In 1998, the Family Research Council and other Christian public-policy groups and ministries ran full-page "Truth in Love" ads in major newspapers featuring men and women who had overcome homosexuality and in many cases had gone on to marry and have children. The "ex-gays" credited Jesus Christ, who, they said, loves homosexuals as much as he does anyone else.
On Oct. 11 of that same year, two men abducted college student Matthew Shepard outside a bar in Laramie, Wyo., beat him and tied him to a fence. He died early the next morning at a hospital.
Sensing a historic opportunity, public relations teams of homosexual activists went into overdrive in Laramie, pushing the narrative that Mr. Shepard had been murdered simply for "being gay" and that the "hate-filled" pro-family "Truth in Love" ads were complicit.
Major network figures such as NBC's David Gregory suggested that Mr. Shepard was the victim of "a new cultural war against gays and lesbians" by "religious right groups." Katie Couric of NBC's "Today" showasked a homosexual activist, "Do you believe this ad campaign launch by some conservative groups really contributed somehow to Matthew Shepard's death?" The activist, Elizabeth Birch, quickly replied "I do, Katie," and said "they happen because people's minds have been twisted with cruel stereotypes about gay and lesbian people."

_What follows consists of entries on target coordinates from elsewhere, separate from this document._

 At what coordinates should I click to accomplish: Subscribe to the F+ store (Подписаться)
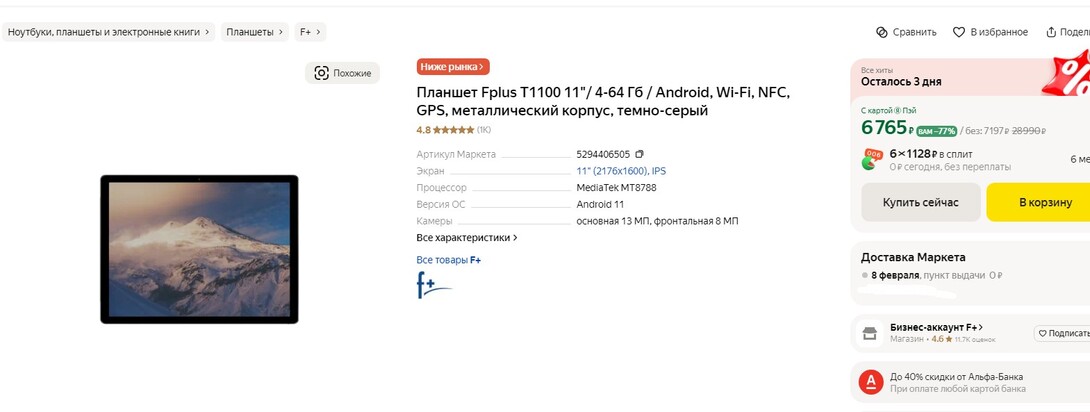[1062, 333]
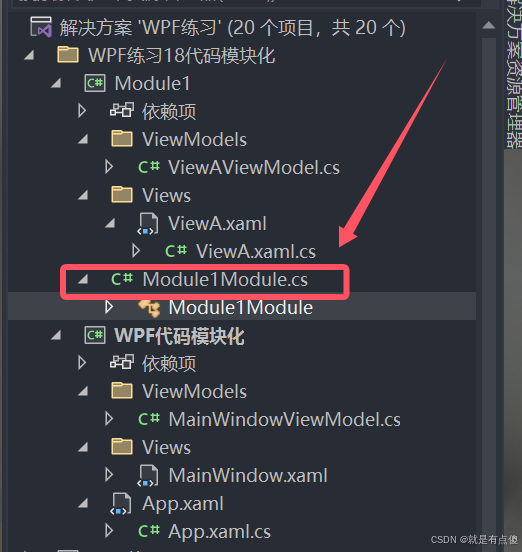The image size is (522, 552).
Task: Expand the MainWindow.xaml node
Action: coord(109,475)
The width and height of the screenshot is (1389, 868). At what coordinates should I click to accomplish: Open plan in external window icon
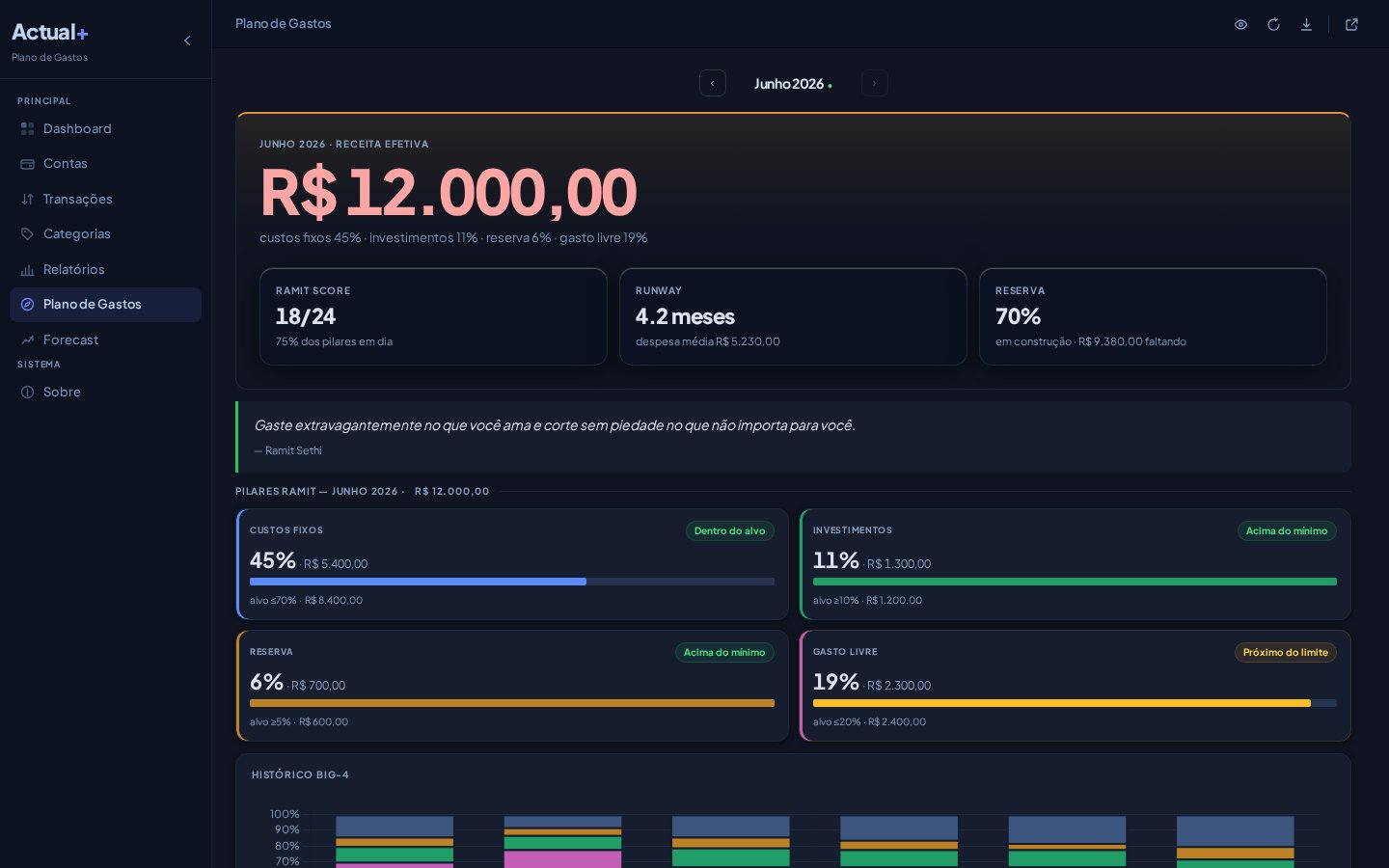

Apart from the slander, the truth is far more complicated, as an ABC News "20/20" investigative report revealed:
"Former Laramie Police Detective Ben Fritzen, one of the lead investigators in the case believed robbery was the primary motive. 'Matthew Shepard's sexual preference or sexual orientation certainly wasn't the motive in the homicide,' he said. 'If it wasn't Shepard, they would have found another easy target. What it came down to really is drugs and money.'"
There's more, but the point is that the media did not let facts get in the way of their narrative: Pro-family Christians and their hateful message killed this poor young man.
Using Mr. Shepard's tragic death as a rallying point, liberals rammed through the federal hate crimes law, which President Obama signed in October 2009. The law adds penalties on top of a criminal conviction if the criminal has actionable thoughts when assaulting the victim. That makes some victims more valued under the law than others. The mass killings at a movie theater in Aurora, Colo. on July 20, for example, don't meet the standard for a "hate crime."
Hate-crime laws are wrong because they violate the concept of equal protection and they allow the government to criminalize thoughts and, thereby, speech.
It's also wrong to hang the "hate" tag on opponents with whom you disagree.
We can thank God that Mr. Johnson was only wounded in the attack on FRC and is recovering well and that the 50 rounds of ammunition in Mr. Corkins' backpack did not get used.
We also can hope and pray that the left-wing campaign to demonize Christians with the hate label will lose power now that it's been exposed.
Robert Knight is a senior fellow for the American Civil Rights Union and a columnist for The Washington Times.